[Entries on where items appear]
begin

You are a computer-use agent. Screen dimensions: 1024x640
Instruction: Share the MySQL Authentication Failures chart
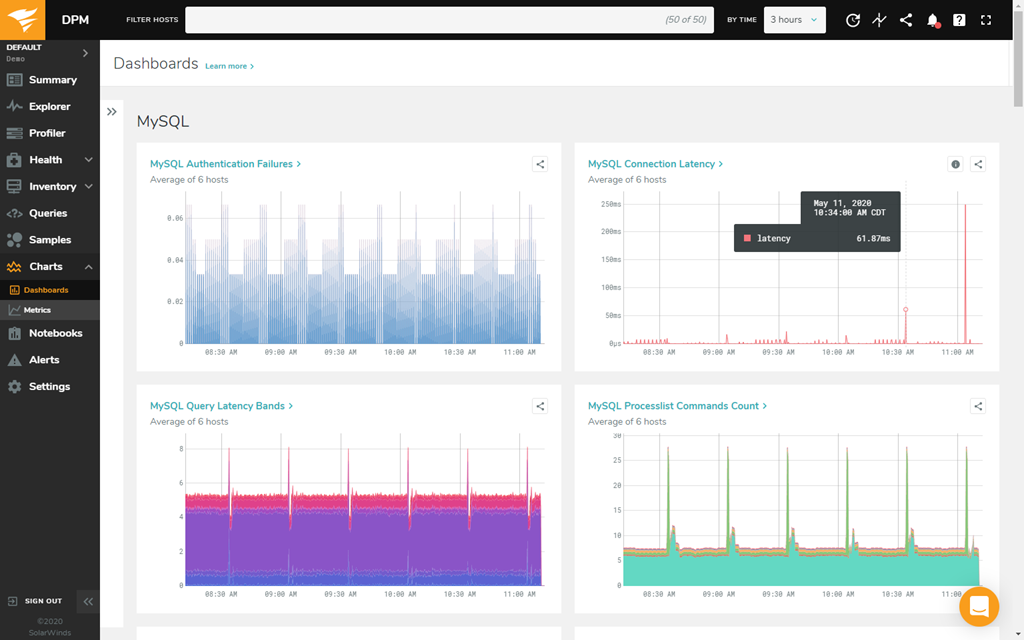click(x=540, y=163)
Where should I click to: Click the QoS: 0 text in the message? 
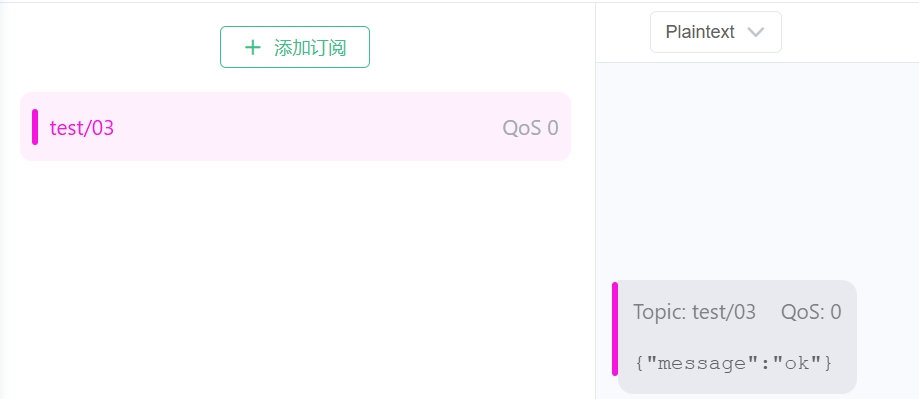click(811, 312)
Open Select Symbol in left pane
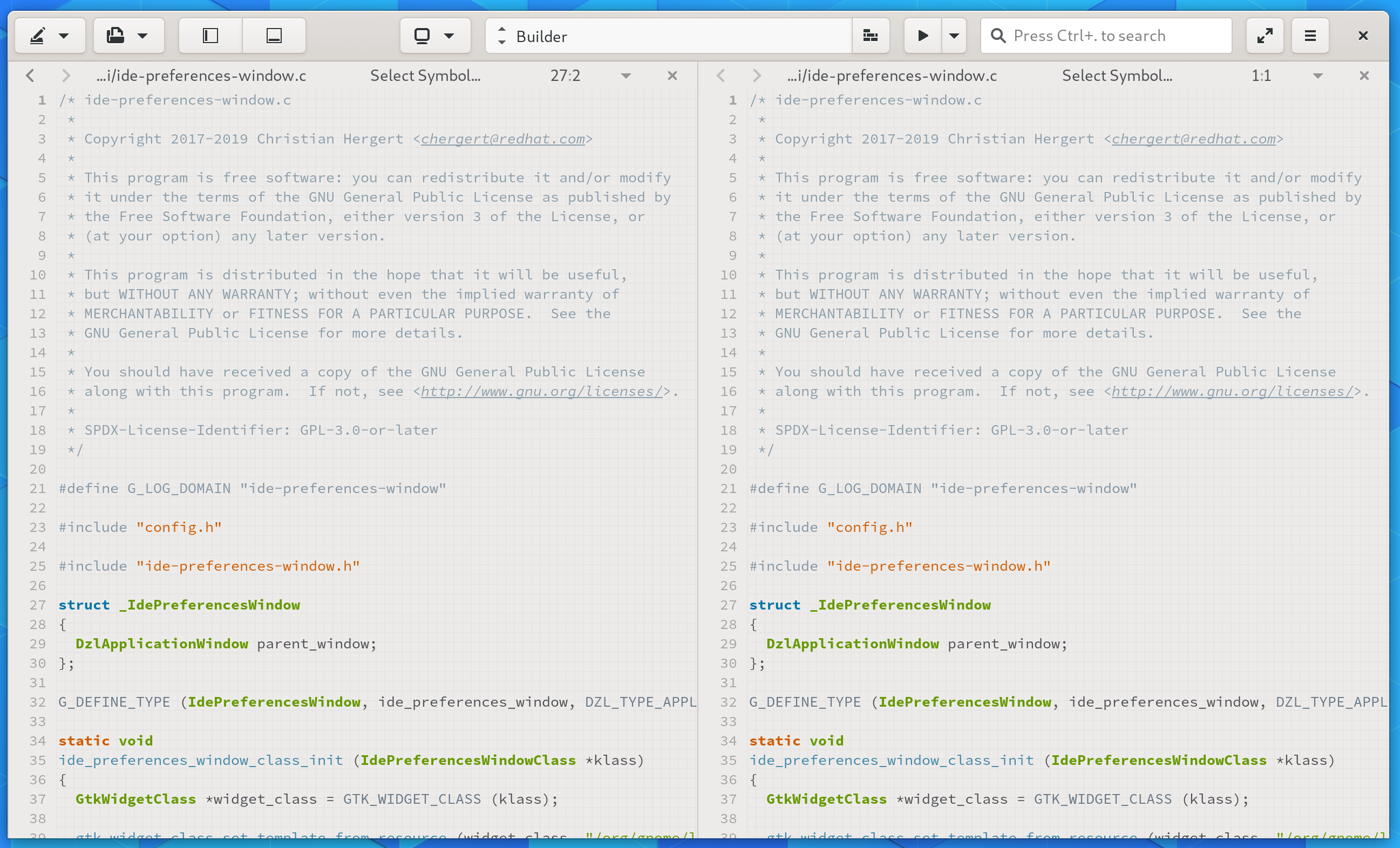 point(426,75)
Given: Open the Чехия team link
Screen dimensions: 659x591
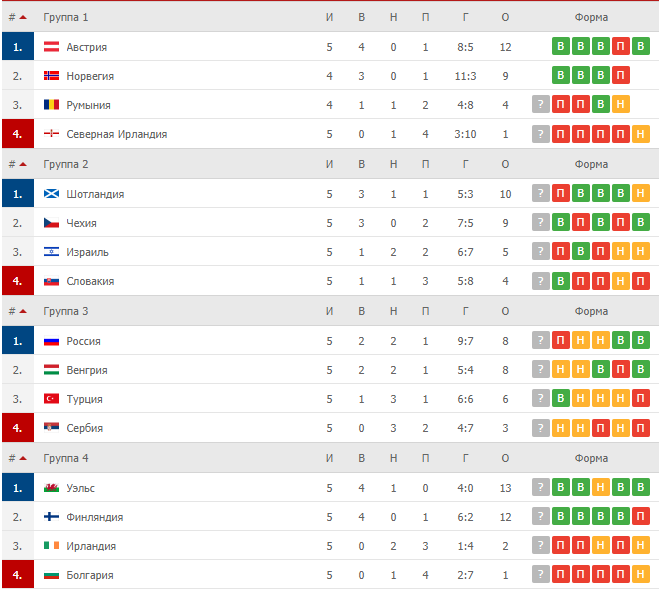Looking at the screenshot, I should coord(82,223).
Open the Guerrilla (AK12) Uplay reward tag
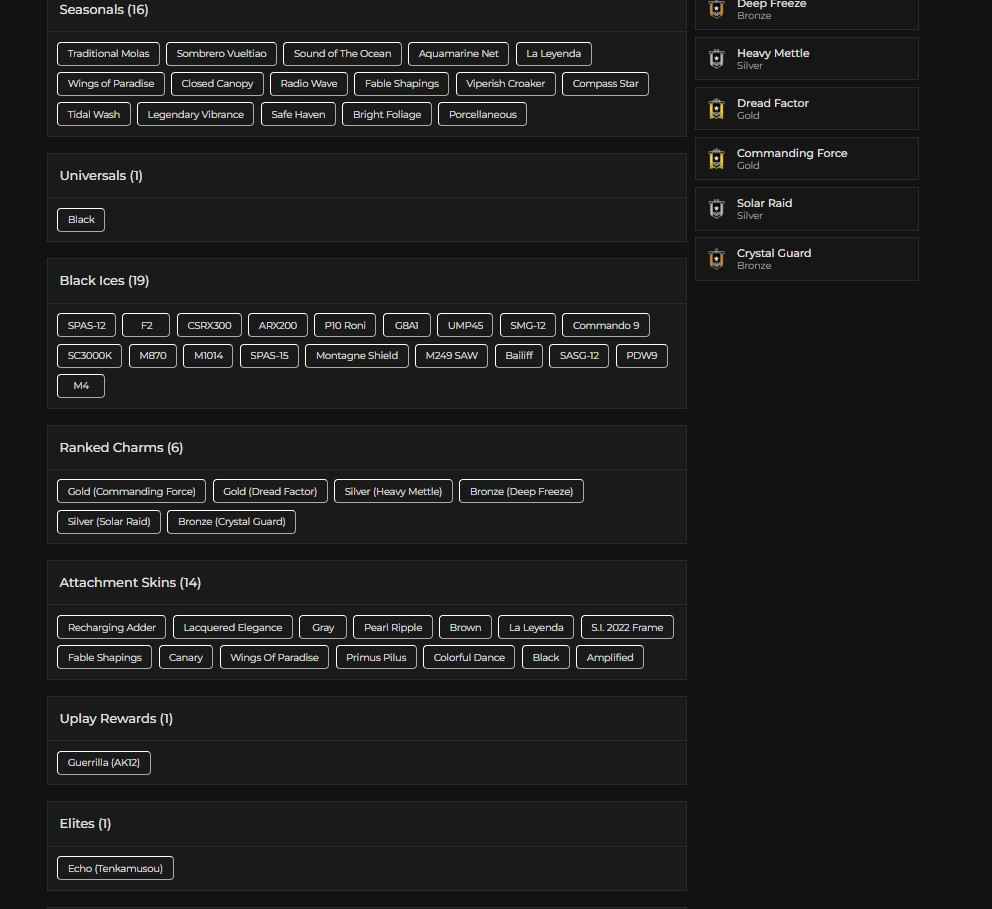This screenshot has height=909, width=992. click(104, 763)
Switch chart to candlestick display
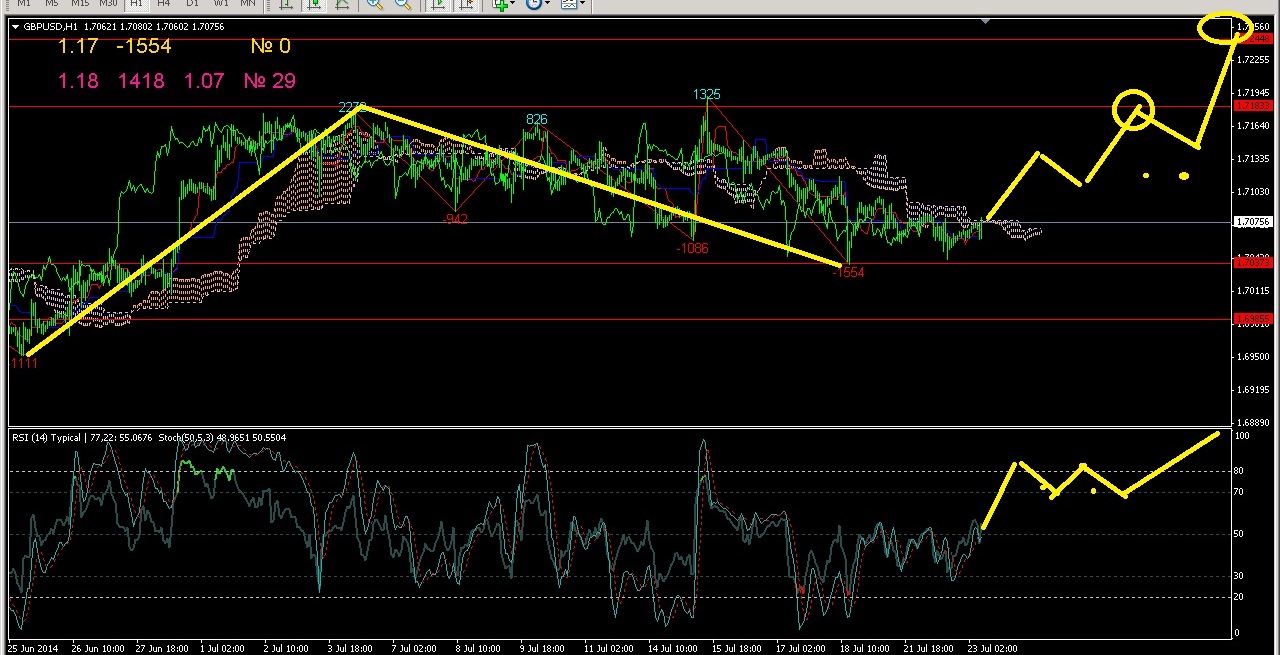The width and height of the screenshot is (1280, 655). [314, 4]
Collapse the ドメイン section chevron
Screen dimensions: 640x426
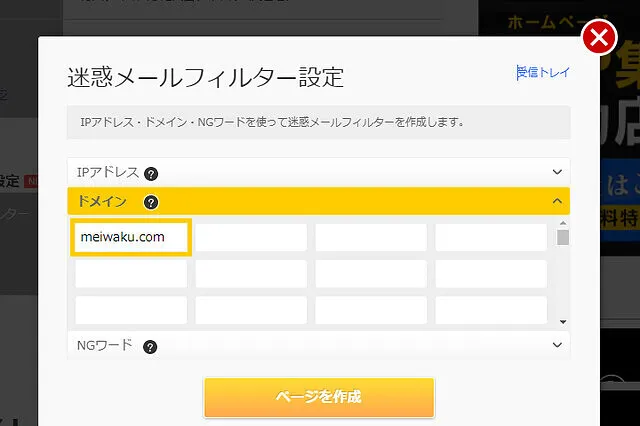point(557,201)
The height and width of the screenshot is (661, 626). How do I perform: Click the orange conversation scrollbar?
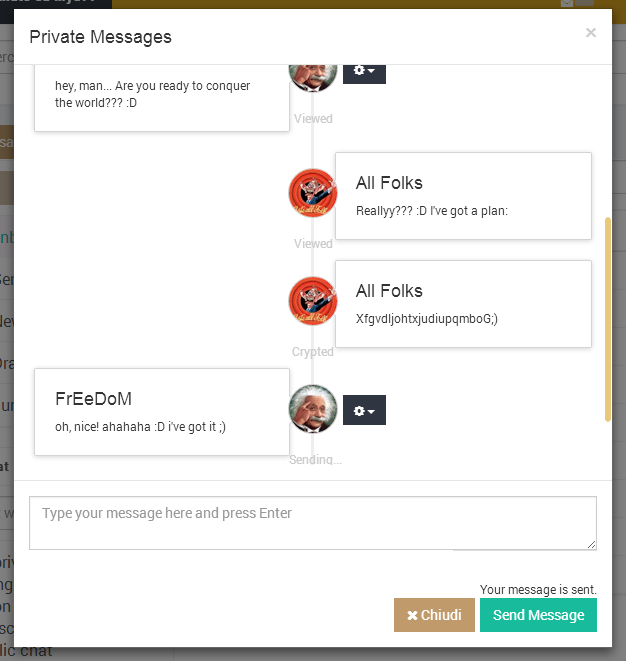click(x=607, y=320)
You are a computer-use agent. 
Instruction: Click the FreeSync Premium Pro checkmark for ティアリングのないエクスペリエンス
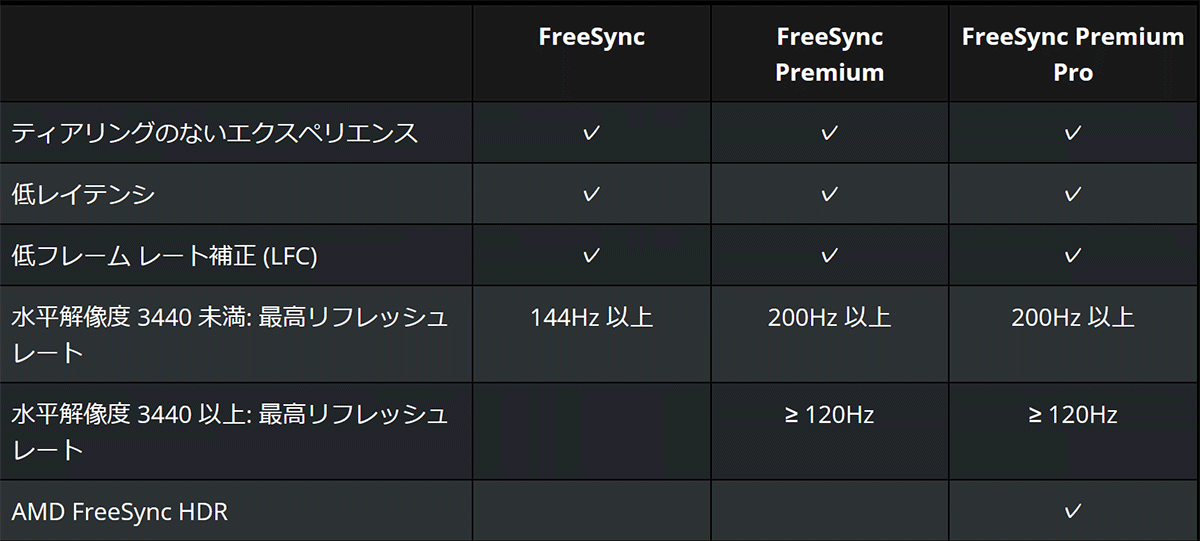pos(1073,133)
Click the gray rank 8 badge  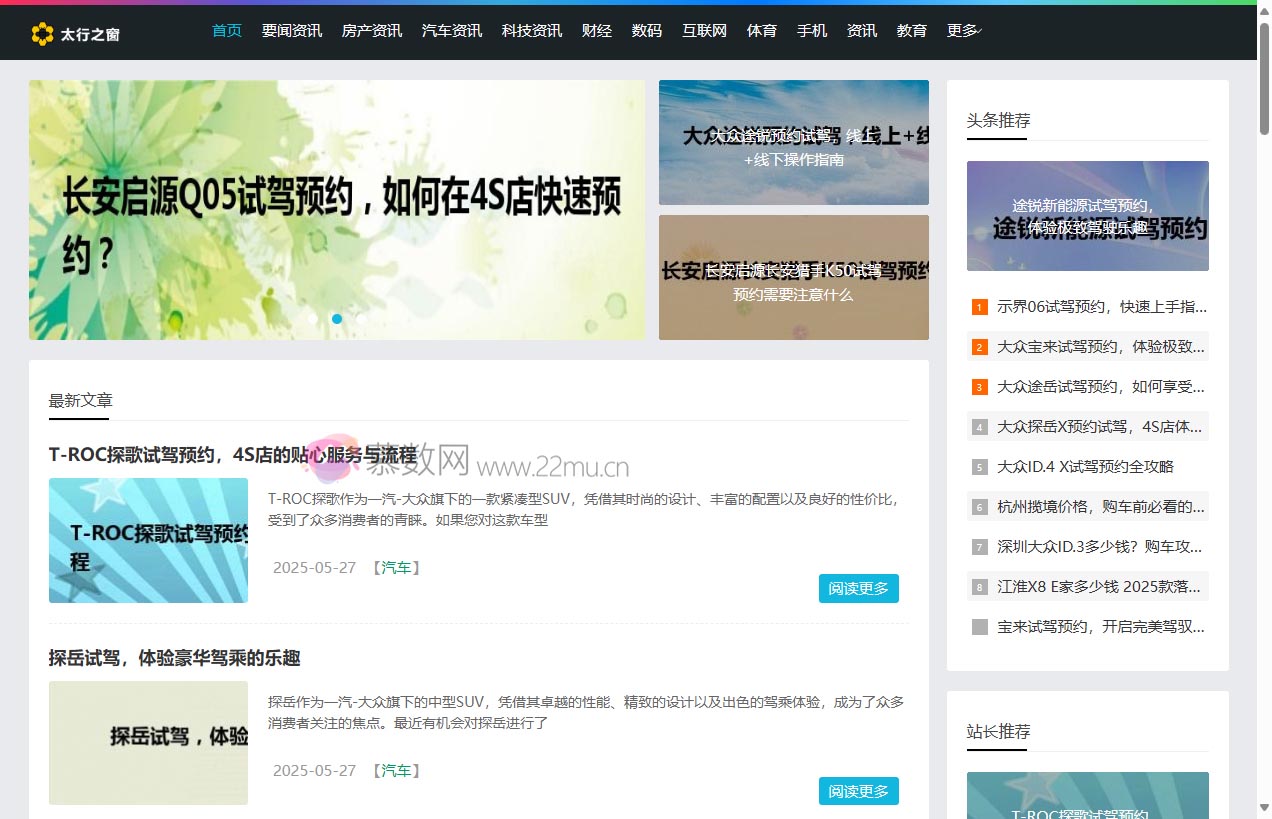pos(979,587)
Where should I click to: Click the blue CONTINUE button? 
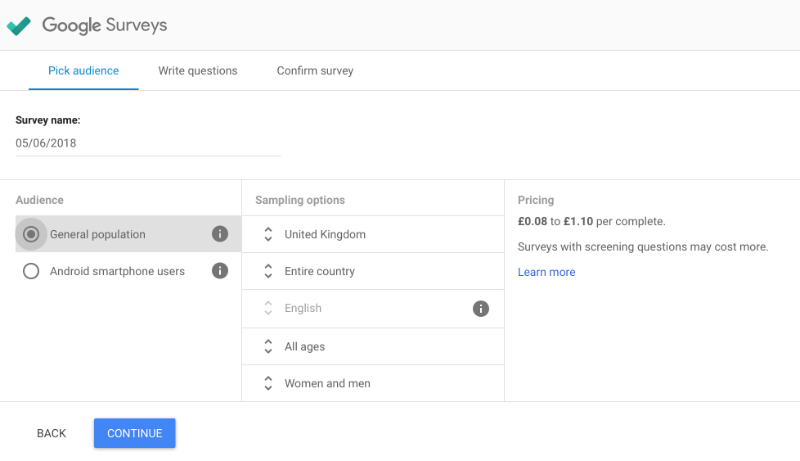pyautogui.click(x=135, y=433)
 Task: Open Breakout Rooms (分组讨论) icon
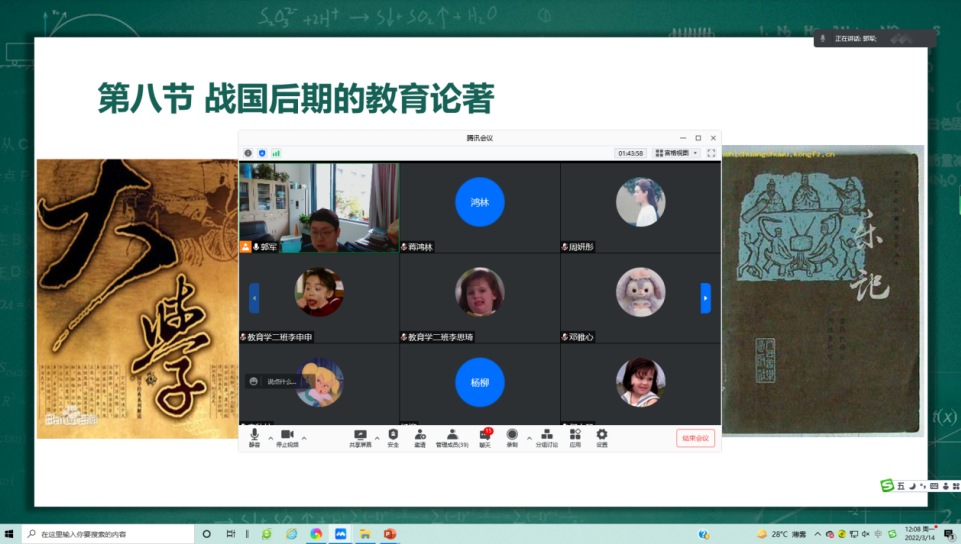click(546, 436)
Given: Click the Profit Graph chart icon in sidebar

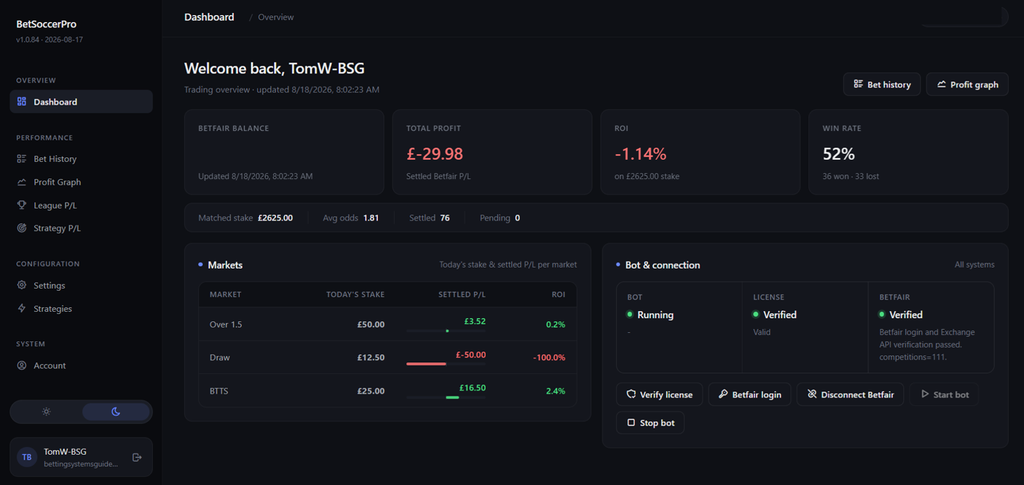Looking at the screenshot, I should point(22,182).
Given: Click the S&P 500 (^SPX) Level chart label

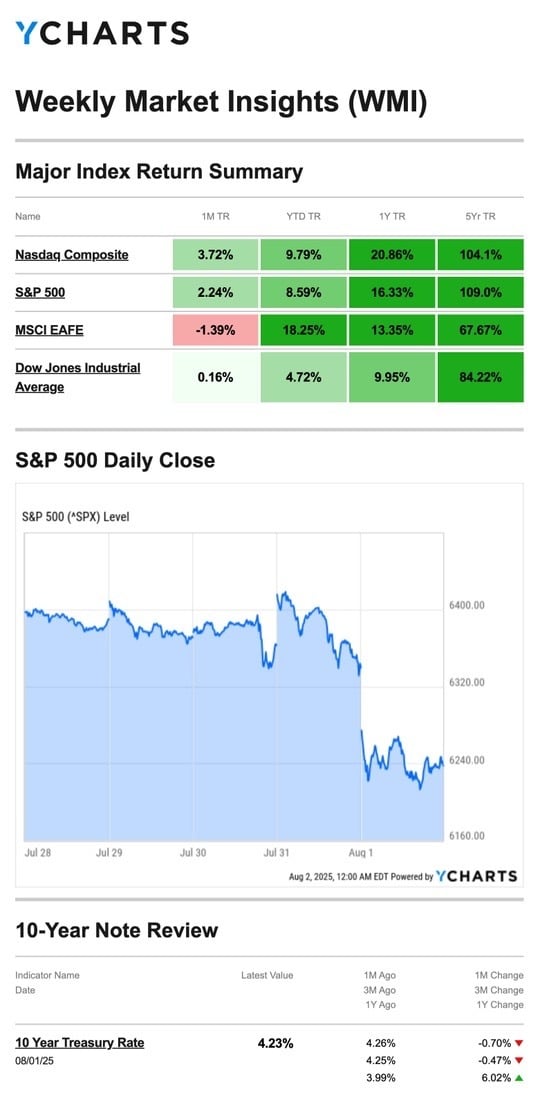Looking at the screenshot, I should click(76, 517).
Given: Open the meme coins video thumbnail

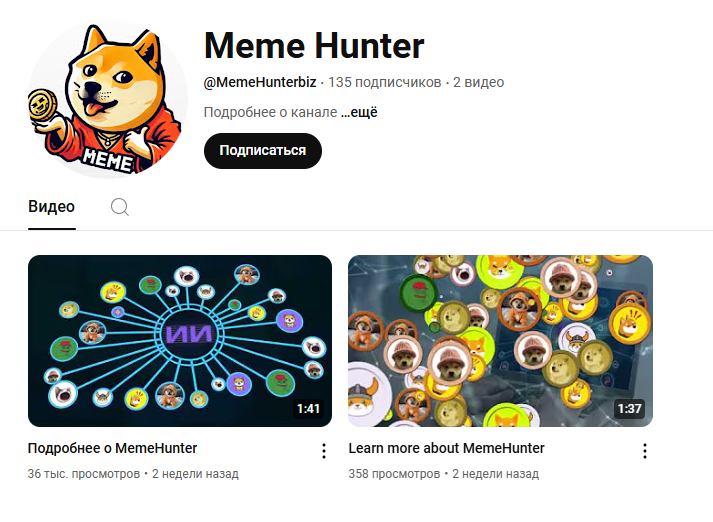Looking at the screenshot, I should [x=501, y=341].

end

THE EXERCISE: Copy the lines above, starting from the beginning of the records and stopping at the line that contains "pos(1073,133)", with both ends included. Omit the pictures from your copy.

TASK ANSWER:
You are a computer-use agent. Screen dimensions: 1024x640
Instruction: Share the MySQL Authentication Failures chart
click(x=540, y=163)
Where should I click to: Click the QoS: 0 text in the message? 
click(811, 312)
Open Select Symbol in left pane
 point(426,75)
Given: Open the Чехия team link
Screen dimensions: 659x591
Looking at the screenshot, I should coord(82,223).
Open the Guerrilla (AK12) Uplay reward tag
This screenshot has height=909, width=992. click(104, 763)
Switch chart to candlestick display
The width and height of the screenshot is (1280, 655). [314, 4]
Collapse the ドメイン section chevron
Screen dimensions: 640x426
point(557,201)
The height and width of the screenshot is (661, 626). How do I perform: Click the orange conversation scrollbar?
click(x=607, y=320)
You are a computer-use agent. 
Instruction: Click the FreeSync Premium Pro checkmark for ティアリングのないエクスペリエンス
pos(1073,133)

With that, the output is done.